We recently showed that enzymes of the TET family convert 5-mC to 5-hydroxymethylcytosine (5-hmC) in DNA. 5-hmC is present at high levels in embryonic stem cells and Purkinje neurons. The methylation ...status of cytosines is typically assessed by reaction with sodium bisulfite followed by PCR amplification. Reaction with sodium bisulfite promotes cytosine deamination, whereas 5-methylcytosine (5-mC) reacts poorly with bisulfite and is resistant to deamination. Since 5-hmC reacts with bisulfite to yield cytosine 5-methylenesulfonate (CMS), we asked how DNA containing 5-hmC behaves in bisulfite sequencing.
We used synthetic oligonucleotides with different distributions of cytosine as templates for generation of DNAs containing C, 5-mC and 5-hmC. The resulting DNAs were subjected in parallel to bisulfite treatment, followed by exposure to conditions promoting cytosine deamination. The extent of conversion of 5-hmC to CMS was estimated to be 99.7%. Sequencing of PCR products showed that neither 5-mC nor 5-hmC undergo C-to-T transitions after bisulfite treatment, confirming that these two modified cytosine species are indistinguishable by the bisulfite technique. DNA in which CMS constituted a large fraction of all bases (28/201) was much less efficiently amplified than DNA in which those bases were 5-mC or uracil (the latter produced by cytosine deamination). Using a series of primer extension experiments, we traced the inefficient amplification of CMS-containing DNA to stalling of Taq polymerase at sites of CMS modification, especially when two CMS bases were either adjacent to one another or separated by 1-2 nucleotides.

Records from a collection
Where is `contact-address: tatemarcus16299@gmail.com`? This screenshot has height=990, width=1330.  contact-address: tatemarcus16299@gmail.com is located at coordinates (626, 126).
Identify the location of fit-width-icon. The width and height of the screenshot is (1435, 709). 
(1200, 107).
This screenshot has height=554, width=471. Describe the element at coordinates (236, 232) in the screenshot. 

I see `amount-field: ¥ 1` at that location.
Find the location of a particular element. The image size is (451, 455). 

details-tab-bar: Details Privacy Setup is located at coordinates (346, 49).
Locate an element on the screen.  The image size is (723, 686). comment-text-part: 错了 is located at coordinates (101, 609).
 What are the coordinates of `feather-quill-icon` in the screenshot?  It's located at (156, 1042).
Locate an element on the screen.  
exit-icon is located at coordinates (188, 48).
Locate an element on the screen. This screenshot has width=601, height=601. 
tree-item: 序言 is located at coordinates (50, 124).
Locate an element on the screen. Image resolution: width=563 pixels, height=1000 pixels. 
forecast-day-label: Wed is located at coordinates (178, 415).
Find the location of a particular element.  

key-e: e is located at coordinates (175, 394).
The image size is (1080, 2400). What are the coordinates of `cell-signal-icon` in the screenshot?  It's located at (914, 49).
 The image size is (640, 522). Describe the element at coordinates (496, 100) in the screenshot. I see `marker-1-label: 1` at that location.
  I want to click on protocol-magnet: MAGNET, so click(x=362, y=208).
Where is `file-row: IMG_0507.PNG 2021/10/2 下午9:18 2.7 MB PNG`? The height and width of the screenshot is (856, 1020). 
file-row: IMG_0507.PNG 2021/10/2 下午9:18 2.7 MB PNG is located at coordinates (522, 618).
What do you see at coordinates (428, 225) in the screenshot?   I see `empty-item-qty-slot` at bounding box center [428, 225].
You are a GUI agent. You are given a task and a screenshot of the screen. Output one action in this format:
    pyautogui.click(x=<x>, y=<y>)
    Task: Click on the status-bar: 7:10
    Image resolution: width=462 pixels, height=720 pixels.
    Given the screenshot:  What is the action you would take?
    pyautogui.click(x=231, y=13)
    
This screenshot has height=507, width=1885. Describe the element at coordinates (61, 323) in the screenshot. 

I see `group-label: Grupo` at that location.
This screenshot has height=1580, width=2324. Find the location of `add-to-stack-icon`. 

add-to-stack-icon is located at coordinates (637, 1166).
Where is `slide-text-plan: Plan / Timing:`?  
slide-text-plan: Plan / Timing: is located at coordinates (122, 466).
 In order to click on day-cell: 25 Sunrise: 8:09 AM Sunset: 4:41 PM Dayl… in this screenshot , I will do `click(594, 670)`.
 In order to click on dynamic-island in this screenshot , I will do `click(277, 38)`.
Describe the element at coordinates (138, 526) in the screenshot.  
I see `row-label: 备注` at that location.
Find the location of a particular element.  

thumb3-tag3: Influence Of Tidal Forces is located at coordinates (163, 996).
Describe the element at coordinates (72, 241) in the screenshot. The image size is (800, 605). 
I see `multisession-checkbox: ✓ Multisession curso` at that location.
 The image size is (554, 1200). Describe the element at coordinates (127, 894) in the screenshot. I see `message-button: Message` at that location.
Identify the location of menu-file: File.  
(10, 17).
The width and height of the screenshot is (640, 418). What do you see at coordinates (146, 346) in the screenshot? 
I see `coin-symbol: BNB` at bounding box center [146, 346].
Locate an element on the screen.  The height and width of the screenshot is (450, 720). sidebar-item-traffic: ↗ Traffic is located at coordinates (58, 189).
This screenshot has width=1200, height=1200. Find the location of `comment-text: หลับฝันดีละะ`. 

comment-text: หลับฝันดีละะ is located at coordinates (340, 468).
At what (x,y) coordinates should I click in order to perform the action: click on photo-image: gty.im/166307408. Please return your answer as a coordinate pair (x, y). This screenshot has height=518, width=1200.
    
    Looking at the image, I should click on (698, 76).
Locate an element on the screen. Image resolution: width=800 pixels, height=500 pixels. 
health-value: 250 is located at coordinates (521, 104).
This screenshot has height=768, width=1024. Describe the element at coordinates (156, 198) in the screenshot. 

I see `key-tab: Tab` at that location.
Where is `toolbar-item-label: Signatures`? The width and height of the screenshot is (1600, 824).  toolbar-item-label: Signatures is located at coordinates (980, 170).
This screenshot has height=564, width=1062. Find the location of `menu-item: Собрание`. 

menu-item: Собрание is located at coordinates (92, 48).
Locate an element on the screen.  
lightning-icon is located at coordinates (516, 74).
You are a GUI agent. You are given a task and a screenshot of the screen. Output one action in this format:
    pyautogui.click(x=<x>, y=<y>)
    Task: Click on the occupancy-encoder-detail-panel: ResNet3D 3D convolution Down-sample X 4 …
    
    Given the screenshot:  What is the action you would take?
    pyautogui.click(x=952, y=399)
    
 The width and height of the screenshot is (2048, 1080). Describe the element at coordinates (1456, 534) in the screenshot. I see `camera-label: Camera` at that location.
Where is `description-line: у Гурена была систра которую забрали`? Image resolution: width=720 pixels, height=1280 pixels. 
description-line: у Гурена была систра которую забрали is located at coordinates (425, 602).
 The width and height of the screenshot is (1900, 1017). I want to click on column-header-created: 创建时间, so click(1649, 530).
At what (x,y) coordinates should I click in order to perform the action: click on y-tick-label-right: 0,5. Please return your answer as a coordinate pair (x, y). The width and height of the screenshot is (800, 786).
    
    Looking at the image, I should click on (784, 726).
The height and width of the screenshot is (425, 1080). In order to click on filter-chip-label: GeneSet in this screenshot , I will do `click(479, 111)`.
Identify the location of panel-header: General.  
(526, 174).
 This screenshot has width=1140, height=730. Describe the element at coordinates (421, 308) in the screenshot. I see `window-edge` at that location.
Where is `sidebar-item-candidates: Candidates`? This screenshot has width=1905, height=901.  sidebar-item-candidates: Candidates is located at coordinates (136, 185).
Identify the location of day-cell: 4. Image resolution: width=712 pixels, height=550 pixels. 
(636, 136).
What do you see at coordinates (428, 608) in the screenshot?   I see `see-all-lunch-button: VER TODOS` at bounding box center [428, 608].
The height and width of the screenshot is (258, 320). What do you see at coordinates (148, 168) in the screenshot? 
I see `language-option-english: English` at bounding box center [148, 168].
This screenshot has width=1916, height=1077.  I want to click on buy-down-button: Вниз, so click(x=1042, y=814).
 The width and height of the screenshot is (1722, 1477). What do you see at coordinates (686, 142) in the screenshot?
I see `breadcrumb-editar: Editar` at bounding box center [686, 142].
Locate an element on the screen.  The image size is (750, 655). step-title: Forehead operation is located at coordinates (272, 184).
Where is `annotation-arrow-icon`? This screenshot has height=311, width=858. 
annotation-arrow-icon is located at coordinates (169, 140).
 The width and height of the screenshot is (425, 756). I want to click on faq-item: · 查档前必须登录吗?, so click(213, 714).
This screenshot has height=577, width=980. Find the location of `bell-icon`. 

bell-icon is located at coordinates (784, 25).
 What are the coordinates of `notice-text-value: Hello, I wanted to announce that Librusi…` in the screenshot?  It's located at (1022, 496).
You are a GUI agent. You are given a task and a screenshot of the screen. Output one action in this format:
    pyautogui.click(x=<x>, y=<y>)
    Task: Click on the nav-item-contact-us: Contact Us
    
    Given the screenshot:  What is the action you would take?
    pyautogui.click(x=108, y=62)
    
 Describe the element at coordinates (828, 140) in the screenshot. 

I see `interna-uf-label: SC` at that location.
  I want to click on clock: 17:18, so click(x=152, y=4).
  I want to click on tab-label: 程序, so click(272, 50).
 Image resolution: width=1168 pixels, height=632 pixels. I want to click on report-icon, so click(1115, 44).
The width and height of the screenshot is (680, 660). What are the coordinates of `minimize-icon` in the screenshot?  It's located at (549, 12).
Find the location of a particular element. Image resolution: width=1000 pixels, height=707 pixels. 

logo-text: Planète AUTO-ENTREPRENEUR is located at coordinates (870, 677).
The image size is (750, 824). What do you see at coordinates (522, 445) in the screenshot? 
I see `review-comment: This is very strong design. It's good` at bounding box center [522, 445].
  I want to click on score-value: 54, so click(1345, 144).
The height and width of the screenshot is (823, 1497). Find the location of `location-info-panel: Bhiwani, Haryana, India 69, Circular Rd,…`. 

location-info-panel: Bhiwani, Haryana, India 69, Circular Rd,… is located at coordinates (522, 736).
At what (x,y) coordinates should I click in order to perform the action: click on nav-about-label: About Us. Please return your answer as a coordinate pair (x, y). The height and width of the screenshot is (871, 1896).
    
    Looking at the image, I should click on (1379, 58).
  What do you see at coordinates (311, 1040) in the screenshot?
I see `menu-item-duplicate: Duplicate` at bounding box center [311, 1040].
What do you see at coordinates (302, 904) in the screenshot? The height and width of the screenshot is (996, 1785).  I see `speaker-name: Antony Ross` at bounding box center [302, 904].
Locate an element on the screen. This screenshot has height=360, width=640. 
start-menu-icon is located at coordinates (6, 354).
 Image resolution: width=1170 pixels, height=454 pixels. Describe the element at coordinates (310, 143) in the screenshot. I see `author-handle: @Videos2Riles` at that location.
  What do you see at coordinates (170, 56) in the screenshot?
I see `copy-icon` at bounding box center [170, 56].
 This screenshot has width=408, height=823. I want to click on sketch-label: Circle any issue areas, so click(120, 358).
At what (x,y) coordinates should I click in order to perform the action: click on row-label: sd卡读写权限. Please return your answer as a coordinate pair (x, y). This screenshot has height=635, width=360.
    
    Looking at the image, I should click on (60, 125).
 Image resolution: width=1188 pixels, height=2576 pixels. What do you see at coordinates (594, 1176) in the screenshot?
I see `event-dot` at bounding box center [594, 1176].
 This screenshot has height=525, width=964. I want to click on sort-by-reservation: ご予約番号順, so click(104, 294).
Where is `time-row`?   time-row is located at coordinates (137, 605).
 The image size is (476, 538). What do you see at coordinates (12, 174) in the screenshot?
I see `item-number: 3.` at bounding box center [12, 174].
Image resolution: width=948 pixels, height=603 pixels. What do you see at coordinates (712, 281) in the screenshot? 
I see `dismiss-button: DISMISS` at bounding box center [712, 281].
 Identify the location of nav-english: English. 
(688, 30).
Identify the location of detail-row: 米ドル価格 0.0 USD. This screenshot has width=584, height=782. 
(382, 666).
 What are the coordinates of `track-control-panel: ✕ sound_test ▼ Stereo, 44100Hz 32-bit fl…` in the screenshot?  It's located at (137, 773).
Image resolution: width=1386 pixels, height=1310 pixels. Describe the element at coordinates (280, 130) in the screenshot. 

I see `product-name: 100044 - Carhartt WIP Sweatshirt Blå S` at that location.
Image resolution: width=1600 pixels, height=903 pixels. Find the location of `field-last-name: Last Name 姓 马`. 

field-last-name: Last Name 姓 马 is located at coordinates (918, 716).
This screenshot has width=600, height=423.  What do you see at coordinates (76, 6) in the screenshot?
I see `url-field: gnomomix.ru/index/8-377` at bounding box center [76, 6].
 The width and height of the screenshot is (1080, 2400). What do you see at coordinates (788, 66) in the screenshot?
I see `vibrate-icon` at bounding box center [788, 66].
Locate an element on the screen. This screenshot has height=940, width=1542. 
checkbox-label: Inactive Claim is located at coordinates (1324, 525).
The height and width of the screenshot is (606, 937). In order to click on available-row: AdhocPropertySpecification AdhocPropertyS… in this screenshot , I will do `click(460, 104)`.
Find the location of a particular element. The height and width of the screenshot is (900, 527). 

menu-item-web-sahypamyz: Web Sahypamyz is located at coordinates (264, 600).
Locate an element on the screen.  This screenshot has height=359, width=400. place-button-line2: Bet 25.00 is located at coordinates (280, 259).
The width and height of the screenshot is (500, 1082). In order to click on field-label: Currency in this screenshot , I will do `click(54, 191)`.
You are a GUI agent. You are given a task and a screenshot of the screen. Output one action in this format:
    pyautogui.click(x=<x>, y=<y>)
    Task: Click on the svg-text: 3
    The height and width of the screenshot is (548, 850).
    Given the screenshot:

Task statement
Pick up the passage on how 5-hydroxymethylcytosine behaves in bisulfite sequencing after its last sentence, and continue it.

Expected answer
We have confirmed that the widely used bisulfite sequencing technique does not distinguish between 5-mC and 5-hmC. Moreover, we show that CMS, the product of bisulfite conversion of 5-hmC, tends to stall DNA polymerases during PCR, suggesting that densely hydroxymethylated regions of DNA may be underrepresented in quantitative methylation analyses.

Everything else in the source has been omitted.